En fait, la disparition des freins à la logique capitaliste et la désignation d’un nouvel ennemi intérieur grâce à la théorie du « choc des civilisations » sont deux phénomènes liés. En effet, la précarité et la pauvreté étendues créent des révoltes sociales. L’ordre dominant a tout intérêt alors à définir les questions sociales selon des termes ethniques et culturels. Diviser ceux qui devraient être unis et unir ceux qui devraient être divisés telle est la devise de la bourgeoisie. Finalement, la vraie énigme dans un pays où 8 employeurs sur 10 discriminent selon un nom maghrébin, c’est pourquoi n’a t-on pas plus de « communautarisme » ou de délinquance ?

Nous sommes dans une période de fascisation de l’Etat durant laquelle l’explosion des inégalités va de pair avec la diabolisation des luttes et des alternatives politiques. Mais justement dans l’histoire de France, le recul de cette division raciste, c’est précisément pendant la Commune, la Résistance antifasciste ou mai 68, des périodes de remises en cause de la domination de classe.

Il reste, heureusement, la conscience que l’unité de ceux qui ont les mêmes intérêts est la seule solution qui change la donne.

Marx disait que la classe ouvrière anglaise ne pouvait se libérer si elle ne détruisait pas tous ses préjugés coloniaux à l’encontre des Irlandais [2]. Qui sont aujourd’hui les Irlandais des Français ? C’est dans un esprit internationaliste que nous comptons aborder ce sujet.

Eclaircir les enjeux cachés, disions-nous. Mieux, face au nouvel ordre raciste, nous devons organiser la riposte, en avançant des idées et des luttes d‘émancipation. C’est l’enjeu de notre conférence-débat en particulier. C’est aussi le combat de l’AGEN et des Damnés de la Terre en général.

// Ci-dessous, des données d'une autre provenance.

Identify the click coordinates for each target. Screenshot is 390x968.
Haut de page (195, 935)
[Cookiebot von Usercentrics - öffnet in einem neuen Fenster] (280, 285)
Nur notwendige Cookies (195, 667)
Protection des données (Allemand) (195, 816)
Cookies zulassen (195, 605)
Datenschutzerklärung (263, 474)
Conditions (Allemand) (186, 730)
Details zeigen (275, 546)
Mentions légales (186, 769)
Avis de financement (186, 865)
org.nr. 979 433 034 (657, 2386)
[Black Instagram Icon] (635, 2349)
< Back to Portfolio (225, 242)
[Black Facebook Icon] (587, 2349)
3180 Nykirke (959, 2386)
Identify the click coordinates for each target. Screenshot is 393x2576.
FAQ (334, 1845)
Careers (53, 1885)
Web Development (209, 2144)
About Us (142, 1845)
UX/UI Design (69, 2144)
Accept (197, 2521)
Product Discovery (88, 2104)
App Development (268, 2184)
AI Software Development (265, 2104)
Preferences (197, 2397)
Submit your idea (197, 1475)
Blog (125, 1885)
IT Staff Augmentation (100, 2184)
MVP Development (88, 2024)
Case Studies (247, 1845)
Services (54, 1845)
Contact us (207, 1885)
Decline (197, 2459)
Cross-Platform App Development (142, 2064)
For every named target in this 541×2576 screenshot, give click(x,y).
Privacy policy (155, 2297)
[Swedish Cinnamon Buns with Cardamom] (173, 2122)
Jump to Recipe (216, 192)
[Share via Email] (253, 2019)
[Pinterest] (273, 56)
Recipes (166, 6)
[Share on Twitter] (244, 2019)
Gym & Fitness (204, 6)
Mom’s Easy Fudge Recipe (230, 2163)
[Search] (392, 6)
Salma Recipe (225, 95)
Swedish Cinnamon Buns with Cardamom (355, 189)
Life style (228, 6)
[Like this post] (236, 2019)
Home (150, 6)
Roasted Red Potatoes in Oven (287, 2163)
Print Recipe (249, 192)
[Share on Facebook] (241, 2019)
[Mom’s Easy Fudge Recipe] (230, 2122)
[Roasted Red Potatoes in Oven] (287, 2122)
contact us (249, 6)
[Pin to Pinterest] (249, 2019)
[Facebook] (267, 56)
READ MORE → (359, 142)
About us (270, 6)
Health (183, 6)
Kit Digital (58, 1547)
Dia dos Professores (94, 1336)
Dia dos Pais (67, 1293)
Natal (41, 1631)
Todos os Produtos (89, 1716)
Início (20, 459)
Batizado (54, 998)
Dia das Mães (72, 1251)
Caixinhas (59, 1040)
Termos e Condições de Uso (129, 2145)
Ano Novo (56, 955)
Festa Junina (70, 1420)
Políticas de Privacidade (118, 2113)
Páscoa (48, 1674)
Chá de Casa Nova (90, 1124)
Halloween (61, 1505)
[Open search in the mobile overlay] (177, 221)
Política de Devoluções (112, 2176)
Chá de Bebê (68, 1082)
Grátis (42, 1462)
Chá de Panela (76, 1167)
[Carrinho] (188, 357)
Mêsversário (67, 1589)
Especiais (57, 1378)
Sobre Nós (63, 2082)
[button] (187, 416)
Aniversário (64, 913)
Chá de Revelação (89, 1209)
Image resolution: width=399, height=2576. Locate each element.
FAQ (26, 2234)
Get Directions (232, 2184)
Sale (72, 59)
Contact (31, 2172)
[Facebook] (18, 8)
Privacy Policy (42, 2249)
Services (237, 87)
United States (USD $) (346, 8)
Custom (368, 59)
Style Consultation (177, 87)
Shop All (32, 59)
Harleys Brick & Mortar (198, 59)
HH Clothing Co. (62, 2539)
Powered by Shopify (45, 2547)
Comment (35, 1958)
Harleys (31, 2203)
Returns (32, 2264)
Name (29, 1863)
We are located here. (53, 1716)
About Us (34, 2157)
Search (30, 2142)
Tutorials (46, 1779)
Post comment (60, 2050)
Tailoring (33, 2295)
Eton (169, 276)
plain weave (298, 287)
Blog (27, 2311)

« Le ventre est encore fécond d’où a surgi la bête immonde … » Brecht



[1] Art 4. – Tout homme né et domicilié en France, âgé de vingt et un ans accomplis ; – Tout étranger âgé de vingt et un ans accomplis, qui, domicilié en France depuis une année – Y vit de son travail – Ou acquiert une propriété – Ou épouse une Française – Ou adopte un enfant – Ou nourrit un vieillard ; – Tout étranger enfin, qui sera jugé par le Corps législatif avoir bien mérité de l’humanité – Est admis à l’exercice des Droits de citoyen français. Cette constitution de l’An I proclame aussi le droit d’asile « aux étrangers bannis de leur patrie pour cause de la liberté. Il le refuse aux tyrans.” (Art. 120). L’insurrection devient un droit et un devoir quand le gouvernement viole les droits du peuple. (Art. 21)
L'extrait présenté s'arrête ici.